Subthalamic Nucleus Deep Brain Stimulation in Advanced Parkinson's Disease: Analysis of Anatomical Location versus Intended Target and Clinical Outcome


Shearwood McClelland III BA1, Blair Ford MD, FRCPC2, Patrick B Senatus MD, PhD1, Linda M Winfield RN, MPH2, Seth L Pullman MD, FRCPC2, Qiping Yu PhD2, Guy M McKhann II MD1, Robert R Goodman MD, PhD1


Departments of 1Neurological Surgery and 2Neurology, Columbia University, College of Physicians and Surgeons, New York, NY


OBJECT:  Deep brain stimulation (DBS) of the subthalamic nucleus (STN) for medically refractory Parkinson's disease (PD) patients is gaining acceptance. Little is known regarding correlation of electrode location with the intended target or clinical outcome.  This study was performed to address these issues.

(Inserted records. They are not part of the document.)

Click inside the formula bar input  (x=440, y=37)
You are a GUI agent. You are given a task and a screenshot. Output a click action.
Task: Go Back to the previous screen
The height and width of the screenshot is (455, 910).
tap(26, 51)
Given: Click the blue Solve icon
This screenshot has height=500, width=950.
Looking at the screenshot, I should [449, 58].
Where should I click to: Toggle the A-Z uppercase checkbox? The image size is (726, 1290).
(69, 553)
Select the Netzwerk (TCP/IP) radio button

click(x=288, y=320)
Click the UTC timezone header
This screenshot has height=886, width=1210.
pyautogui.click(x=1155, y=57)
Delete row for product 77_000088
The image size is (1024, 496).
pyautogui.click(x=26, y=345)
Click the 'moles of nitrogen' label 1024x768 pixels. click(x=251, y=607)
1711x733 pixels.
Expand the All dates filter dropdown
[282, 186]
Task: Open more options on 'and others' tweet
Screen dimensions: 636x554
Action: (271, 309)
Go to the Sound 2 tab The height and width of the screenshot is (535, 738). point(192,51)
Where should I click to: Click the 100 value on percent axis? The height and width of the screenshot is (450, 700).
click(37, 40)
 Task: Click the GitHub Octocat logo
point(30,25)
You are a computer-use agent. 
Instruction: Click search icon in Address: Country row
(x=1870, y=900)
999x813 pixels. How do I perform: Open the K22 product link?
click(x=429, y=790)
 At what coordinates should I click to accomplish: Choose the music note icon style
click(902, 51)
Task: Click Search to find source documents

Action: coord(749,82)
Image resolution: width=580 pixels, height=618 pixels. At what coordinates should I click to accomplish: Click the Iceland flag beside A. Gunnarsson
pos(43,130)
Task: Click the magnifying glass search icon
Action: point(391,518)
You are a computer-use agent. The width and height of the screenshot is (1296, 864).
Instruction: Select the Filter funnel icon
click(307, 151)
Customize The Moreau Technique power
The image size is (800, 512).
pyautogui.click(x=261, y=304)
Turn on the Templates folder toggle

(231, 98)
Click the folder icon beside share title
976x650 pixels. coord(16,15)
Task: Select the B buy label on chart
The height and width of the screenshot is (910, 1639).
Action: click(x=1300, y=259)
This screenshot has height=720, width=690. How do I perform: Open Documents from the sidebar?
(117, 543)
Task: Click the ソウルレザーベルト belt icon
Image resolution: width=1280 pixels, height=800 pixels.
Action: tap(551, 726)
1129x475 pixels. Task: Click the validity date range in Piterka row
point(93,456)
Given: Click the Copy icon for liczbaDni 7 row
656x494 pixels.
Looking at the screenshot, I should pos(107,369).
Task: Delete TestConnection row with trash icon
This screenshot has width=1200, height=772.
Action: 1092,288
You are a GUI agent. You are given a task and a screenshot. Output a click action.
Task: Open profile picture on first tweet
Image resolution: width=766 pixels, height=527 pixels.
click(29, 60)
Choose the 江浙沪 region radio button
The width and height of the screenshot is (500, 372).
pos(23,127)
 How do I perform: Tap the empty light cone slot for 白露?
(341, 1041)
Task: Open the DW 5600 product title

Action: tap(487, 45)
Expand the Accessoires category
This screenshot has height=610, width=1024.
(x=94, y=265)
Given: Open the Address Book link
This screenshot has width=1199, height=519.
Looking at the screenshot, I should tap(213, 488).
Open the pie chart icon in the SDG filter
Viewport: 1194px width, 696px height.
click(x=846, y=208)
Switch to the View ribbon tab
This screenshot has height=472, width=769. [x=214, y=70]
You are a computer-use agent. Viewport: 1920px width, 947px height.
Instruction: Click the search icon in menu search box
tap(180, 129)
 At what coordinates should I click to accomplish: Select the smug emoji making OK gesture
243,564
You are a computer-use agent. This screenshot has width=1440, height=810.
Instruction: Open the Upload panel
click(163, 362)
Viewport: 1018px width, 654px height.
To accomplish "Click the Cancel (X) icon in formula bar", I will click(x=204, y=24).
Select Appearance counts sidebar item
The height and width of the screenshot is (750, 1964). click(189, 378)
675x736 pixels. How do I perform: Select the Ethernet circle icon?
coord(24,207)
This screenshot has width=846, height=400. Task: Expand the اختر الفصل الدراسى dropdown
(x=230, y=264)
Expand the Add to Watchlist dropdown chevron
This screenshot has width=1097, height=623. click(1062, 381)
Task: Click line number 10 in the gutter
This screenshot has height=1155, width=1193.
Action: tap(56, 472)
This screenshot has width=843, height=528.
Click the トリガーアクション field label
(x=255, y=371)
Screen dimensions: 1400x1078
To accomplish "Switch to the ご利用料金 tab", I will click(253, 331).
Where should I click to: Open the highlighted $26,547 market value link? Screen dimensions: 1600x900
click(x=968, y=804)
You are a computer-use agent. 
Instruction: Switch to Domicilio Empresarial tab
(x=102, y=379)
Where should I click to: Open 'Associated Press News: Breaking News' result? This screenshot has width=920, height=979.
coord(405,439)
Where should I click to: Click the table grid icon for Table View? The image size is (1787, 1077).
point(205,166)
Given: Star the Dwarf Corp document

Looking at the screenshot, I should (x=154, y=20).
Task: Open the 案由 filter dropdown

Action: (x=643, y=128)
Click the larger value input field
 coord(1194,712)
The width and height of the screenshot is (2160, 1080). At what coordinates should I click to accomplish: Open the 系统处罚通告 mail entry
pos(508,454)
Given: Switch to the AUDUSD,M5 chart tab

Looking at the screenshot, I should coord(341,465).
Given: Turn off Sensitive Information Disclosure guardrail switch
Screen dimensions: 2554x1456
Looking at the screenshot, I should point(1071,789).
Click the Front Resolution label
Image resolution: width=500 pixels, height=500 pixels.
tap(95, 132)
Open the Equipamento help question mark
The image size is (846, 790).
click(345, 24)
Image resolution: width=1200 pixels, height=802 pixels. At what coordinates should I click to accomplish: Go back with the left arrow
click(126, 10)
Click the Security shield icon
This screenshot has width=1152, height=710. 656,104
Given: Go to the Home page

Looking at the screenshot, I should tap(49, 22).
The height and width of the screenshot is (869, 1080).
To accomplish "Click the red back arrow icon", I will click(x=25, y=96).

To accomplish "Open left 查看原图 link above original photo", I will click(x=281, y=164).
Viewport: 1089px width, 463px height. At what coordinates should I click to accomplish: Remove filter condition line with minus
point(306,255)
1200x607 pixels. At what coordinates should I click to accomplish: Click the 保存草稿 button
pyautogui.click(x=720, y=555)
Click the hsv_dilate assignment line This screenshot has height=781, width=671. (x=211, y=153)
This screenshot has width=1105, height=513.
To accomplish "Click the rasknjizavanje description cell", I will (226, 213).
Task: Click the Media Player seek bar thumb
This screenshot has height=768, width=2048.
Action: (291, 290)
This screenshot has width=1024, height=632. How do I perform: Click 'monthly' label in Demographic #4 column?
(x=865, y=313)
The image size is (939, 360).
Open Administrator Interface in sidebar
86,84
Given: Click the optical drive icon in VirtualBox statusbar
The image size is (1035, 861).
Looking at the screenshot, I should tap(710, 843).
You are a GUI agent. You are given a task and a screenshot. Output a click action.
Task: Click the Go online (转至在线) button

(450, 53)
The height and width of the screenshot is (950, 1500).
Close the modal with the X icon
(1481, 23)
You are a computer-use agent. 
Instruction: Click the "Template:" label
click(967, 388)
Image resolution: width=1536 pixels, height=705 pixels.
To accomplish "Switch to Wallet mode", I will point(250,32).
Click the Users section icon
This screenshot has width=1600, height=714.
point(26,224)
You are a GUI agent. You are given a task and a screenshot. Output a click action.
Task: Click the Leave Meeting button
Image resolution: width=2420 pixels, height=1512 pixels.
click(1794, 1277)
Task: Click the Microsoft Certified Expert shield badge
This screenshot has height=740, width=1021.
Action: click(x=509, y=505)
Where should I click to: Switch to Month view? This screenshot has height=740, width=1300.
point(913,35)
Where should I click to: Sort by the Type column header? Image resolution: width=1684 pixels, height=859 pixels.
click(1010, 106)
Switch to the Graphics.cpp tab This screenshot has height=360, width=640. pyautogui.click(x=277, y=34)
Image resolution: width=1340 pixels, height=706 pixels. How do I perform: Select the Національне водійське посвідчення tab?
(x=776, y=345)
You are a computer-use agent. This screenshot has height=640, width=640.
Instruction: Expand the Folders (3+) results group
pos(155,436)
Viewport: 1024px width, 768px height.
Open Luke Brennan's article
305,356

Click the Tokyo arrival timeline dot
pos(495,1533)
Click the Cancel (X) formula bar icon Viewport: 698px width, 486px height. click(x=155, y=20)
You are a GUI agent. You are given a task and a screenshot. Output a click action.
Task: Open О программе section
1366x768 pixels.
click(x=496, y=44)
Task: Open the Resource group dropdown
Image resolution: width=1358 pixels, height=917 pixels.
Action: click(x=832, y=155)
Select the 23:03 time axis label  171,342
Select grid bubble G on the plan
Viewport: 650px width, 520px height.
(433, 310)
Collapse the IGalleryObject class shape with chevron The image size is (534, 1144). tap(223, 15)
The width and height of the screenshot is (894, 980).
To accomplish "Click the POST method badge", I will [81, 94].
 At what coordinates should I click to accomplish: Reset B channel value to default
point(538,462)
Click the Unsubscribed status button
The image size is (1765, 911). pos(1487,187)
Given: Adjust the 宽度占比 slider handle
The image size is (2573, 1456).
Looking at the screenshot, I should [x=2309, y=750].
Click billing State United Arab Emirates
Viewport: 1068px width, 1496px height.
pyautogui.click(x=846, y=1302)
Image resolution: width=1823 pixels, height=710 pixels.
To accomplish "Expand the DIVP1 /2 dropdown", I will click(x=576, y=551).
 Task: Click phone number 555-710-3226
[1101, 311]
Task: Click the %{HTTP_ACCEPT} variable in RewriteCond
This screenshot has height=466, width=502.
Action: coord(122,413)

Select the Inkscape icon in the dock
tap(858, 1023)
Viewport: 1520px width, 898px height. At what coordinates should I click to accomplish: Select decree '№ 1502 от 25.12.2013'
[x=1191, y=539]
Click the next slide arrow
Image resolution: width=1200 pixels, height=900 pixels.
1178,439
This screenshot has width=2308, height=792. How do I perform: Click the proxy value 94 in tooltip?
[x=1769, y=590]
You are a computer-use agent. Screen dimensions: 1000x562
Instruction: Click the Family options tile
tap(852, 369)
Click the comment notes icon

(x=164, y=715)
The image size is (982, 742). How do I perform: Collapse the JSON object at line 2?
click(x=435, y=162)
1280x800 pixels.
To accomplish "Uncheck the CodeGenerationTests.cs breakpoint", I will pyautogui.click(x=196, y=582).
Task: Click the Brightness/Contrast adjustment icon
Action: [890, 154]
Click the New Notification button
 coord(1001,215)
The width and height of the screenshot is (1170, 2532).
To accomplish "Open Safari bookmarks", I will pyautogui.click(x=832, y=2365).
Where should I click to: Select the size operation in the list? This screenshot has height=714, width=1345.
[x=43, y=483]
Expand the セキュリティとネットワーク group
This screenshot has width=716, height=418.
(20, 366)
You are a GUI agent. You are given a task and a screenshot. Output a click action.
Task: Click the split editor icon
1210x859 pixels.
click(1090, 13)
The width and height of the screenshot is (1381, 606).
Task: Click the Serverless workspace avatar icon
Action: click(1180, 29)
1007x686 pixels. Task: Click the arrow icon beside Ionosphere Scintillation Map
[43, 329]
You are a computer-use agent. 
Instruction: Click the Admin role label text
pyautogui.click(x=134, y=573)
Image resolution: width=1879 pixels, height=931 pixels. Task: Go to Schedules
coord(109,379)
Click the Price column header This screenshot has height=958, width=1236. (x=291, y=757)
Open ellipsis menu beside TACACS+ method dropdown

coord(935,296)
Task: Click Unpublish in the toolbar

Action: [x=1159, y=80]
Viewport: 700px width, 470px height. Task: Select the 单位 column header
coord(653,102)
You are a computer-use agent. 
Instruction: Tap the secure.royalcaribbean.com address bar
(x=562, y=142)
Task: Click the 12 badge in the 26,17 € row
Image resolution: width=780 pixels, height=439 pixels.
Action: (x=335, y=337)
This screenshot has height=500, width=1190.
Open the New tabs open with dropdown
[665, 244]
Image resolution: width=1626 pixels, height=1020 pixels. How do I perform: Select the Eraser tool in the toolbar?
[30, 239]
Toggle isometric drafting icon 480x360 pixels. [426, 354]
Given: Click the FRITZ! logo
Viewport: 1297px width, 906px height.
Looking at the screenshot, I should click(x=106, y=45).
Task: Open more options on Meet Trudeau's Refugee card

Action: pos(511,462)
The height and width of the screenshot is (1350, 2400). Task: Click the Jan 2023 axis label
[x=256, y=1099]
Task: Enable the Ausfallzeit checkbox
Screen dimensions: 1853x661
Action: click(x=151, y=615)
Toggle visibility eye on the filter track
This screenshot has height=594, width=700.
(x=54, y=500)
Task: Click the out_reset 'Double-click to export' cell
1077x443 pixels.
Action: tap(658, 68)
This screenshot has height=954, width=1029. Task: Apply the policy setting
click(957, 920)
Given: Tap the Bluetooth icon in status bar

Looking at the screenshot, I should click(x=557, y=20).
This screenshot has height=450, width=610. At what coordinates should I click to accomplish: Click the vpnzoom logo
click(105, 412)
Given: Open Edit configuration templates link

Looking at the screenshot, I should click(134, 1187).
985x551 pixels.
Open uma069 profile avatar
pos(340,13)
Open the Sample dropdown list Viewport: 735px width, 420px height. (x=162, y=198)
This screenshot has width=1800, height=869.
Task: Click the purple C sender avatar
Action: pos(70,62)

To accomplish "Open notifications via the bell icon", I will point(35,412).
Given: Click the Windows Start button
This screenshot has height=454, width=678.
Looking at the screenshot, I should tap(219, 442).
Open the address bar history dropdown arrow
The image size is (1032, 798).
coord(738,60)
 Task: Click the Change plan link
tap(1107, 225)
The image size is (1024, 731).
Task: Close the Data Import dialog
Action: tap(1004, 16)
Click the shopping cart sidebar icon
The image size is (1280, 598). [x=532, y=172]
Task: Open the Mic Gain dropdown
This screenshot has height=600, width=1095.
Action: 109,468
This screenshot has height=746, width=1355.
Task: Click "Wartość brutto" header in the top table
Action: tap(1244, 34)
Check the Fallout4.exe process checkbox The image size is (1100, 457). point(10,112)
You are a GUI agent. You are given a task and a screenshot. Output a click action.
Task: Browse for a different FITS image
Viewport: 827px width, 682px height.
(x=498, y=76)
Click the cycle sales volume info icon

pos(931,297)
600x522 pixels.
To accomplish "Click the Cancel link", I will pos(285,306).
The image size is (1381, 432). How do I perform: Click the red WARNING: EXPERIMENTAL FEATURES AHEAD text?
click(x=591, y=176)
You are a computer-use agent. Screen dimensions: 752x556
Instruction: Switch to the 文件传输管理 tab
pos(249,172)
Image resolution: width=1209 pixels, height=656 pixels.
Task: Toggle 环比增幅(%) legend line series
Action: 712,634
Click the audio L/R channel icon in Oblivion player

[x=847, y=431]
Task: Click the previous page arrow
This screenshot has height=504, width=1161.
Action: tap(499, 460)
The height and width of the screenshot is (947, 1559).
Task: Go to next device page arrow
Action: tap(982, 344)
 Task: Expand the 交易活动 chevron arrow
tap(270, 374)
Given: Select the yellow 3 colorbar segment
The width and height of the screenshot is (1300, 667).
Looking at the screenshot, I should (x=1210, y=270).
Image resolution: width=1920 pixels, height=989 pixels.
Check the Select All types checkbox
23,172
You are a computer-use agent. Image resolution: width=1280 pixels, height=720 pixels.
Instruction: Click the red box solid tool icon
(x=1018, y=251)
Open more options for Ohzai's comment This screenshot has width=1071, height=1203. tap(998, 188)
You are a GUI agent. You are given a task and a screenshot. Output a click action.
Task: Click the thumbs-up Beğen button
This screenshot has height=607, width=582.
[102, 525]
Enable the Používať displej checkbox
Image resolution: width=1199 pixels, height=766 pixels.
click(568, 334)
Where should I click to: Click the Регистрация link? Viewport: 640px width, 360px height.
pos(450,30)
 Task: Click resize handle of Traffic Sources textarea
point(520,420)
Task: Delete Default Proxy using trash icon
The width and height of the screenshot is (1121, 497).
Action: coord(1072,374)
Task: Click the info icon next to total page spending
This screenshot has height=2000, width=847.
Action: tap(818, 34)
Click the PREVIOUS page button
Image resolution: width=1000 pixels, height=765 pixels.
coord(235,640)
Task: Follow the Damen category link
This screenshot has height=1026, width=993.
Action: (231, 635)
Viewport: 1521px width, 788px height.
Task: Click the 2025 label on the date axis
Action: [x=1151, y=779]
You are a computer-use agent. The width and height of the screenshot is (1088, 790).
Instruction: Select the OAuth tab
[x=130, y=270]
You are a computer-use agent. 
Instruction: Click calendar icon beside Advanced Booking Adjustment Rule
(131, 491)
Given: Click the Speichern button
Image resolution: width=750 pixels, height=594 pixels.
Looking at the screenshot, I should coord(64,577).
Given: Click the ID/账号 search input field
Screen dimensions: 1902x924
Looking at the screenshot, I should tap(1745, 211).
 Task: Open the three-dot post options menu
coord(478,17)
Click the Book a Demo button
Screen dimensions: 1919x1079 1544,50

METHODS: 26 consecutive patients underwent bilateral STN implantation, aided by stereotactic MRI, microelectrode recording (MER), and intraoperative macro-stimulation.  Electrode tip stereotactic coordinates were independently obtained by three observers by fusion of post-operative and immediate pre-operative MRIs. Coordinates were compared to the intended target coordinates. Nearly all patients reported significant improvement of "on" versus "off" time.  One year postoperatively, patients were video analyzed for hand tremor (with stimulation "off" and "on") and other PD symptoms/signs. 


RESULTS: The mean distance of the tip from the idealized target was less than 2 mm in any single dimension (X, Y, Z).  There was excellent interobserver agreement. Tremor was effectively suppressed by 12 of 16 implants.  Focusing on the "X" dimension, the mean tip position was 10.2 mm lateral to midline; 10 of 12 "effective" electrodes were within 1 mm, while all 4 "ineffective" electrodes were more than 1 mm from the overall mean (p=0.008).  One "ineffective" electrode (the most laterally placed of all 52) was reimplanted, with excellent tremor/symptom control. 


CONCLUSIONS: MRI accurately detects DBS electrode location. The laterality from the desired target may be the most important determinant of clinical benefit for tremor. In further studies we are addressing the relation of electrode location to other components of clinical efficacy.